→ Aim of the exercise:
Your response should be an exact transcription of the data, images excluded.

→ Dataset records:
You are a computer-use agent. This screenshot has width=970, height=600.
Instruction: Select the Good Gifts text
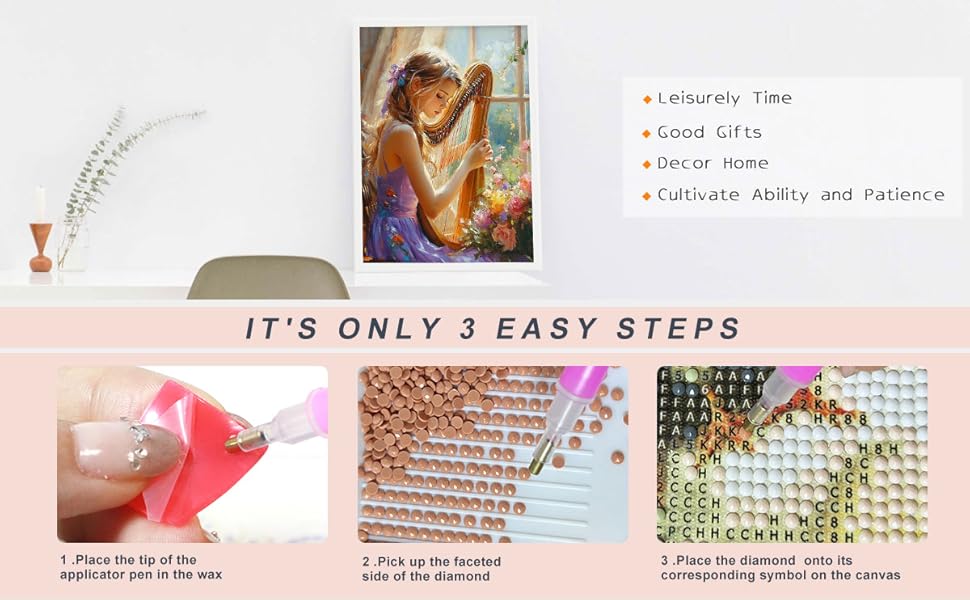[x=709, y=132]
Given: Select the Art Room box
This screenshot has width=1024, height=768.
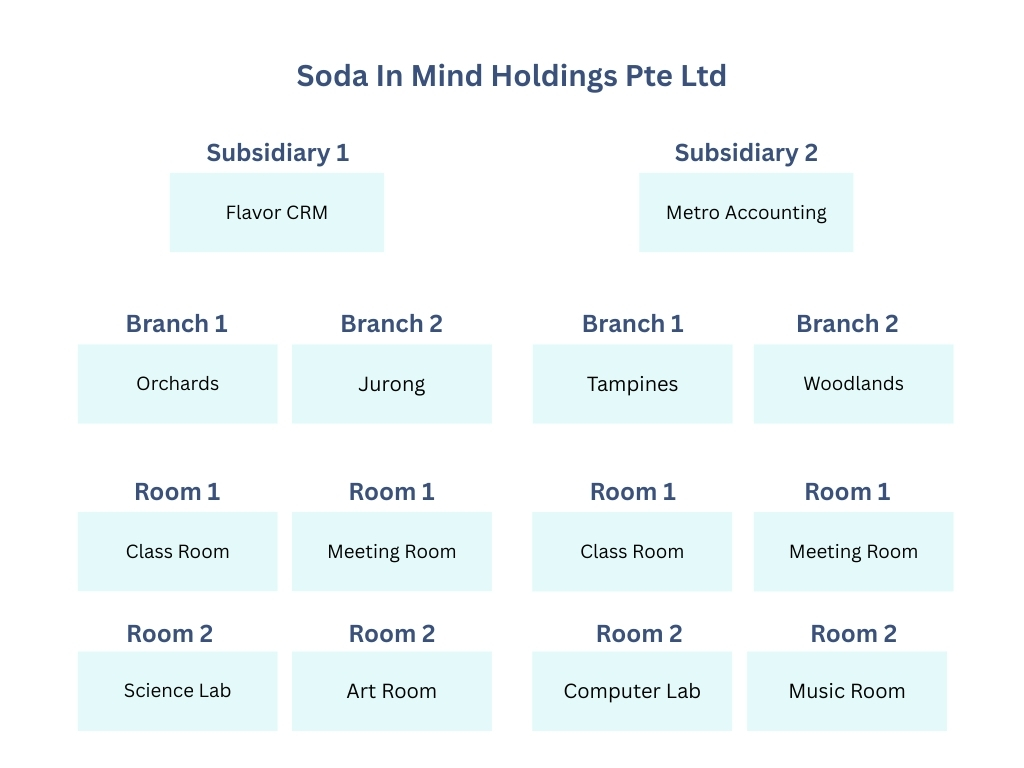Looking at the screenshot, I should [x=392, y=691].
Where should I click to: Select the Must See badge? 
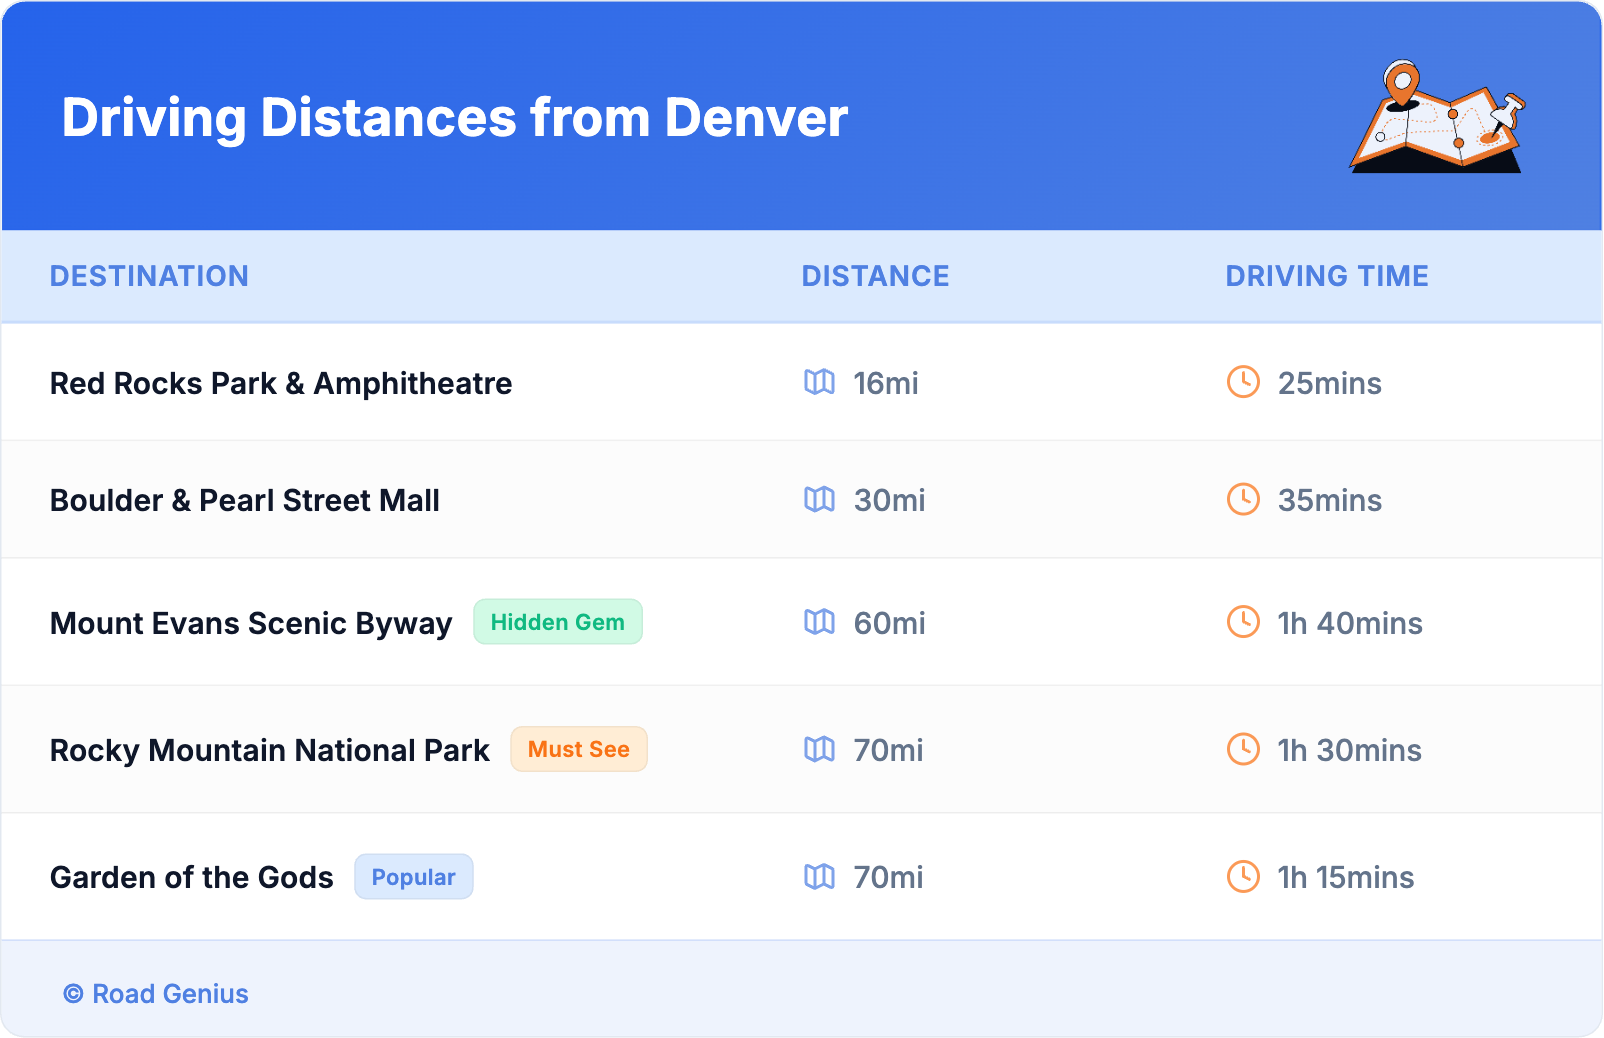(x=578, y=749)
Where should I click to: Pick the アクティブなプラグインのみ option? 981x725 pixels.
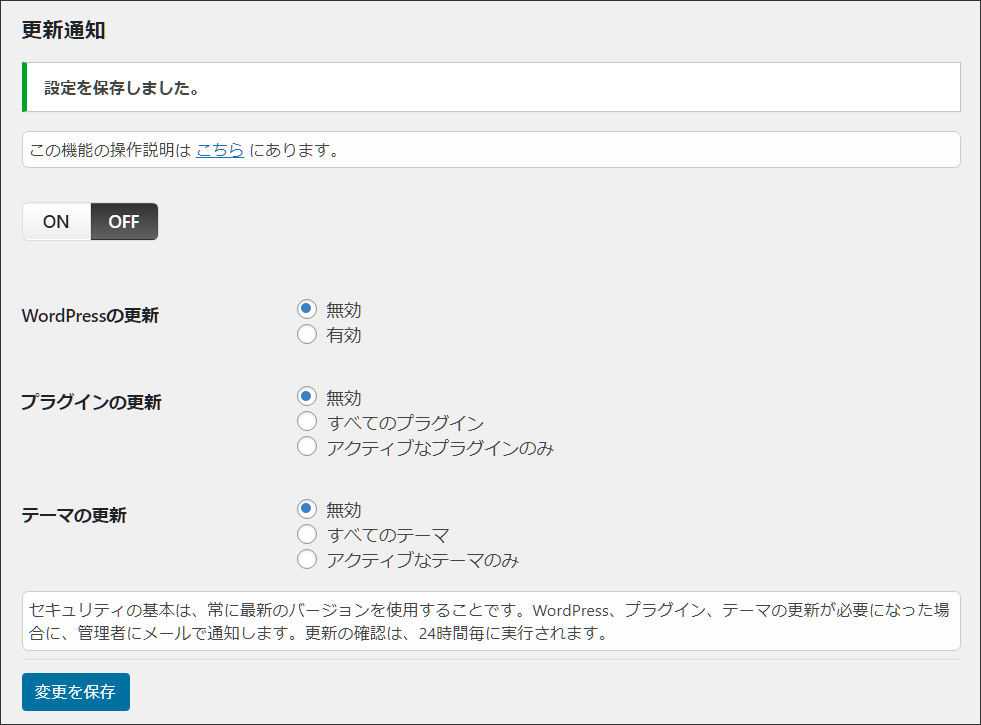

→ Answer box:
You are a computer-use agent. This screenshot has width=970, height=600.
Instruction: Select the Good Gifts text
[x=709, y=132]
Given: Select the Art Room box
This screenshot has width=1024, height=768.
Looking at the screenshot, I should [x=392, y=691].
Where should I click to: Select the Must See badge? 
(x=578, y=749)
Where should I click to: Pick the アクティブなプラグインのみ option? 981x725 pixels.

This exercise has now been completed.